Each line from the one that contains "This screenshot has width=946, height=532." through the end of the entries should be repeated exactly, with nothing added.
--- RECORD EXCERPTS ---
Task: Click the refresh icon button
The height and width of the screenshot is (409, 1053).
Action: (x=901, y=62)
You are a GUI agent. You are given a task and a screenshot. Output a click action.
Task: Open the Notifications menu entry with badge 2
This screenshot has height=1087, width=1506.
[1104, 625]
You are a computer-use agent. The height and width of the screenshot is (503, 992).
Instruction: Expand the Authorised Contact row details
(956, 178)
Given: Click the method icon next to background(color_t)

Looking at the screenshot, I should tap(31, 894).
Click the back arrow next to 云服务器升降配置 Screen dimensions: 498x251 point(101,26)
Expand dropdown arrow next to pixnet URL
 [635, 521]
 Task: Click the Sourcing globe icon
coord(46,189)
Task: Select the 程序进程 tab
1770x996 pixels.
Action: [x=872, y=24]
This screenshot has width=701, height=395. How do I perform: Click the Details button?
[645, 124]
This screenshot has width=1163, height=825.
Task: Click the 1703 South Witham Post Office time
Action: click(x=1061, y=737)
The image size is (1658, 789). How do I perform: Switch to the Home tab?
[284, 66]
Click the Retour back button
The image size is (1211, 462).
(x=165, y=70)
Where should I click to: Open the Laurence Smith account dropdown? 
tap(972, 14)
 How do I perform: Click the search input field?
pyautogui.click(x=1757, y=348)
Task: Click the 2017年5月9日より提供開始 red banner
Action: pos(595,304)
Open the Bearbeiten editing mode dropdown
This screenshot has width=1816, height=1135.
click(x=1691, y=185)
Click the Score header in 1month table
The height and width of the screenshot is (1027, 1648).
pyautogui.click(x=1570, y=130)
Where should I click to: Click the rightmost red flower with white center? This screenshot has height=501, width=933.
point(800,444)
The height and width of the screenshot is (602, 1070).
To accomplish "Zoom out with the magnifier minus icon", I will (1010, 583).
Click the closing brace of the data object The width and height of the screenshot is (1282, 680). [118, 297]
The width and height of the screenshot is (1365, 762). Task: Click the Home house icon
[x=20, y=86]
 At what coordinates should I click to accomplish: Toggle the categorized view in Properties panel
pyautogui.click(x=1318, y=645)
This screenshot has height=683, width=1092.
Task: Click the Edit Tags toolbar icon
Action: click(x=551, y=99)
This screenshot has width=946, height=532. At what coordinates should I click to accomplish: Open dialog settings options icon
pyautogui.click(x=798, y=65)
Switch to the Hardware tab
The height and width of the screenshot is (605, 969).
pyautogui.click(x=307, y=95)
---
▶ **RESULT FOR THIS TASK**:
This screenshot has width=946, height=532. At what coordinates should I click to accomplish: Open dialog settings options icon
pyautogui.click(x=798, y=65)
Switch to the Hardware tab
The height and width of the screenshot is (605, 969).
pyautogui.click(x=307, y=95)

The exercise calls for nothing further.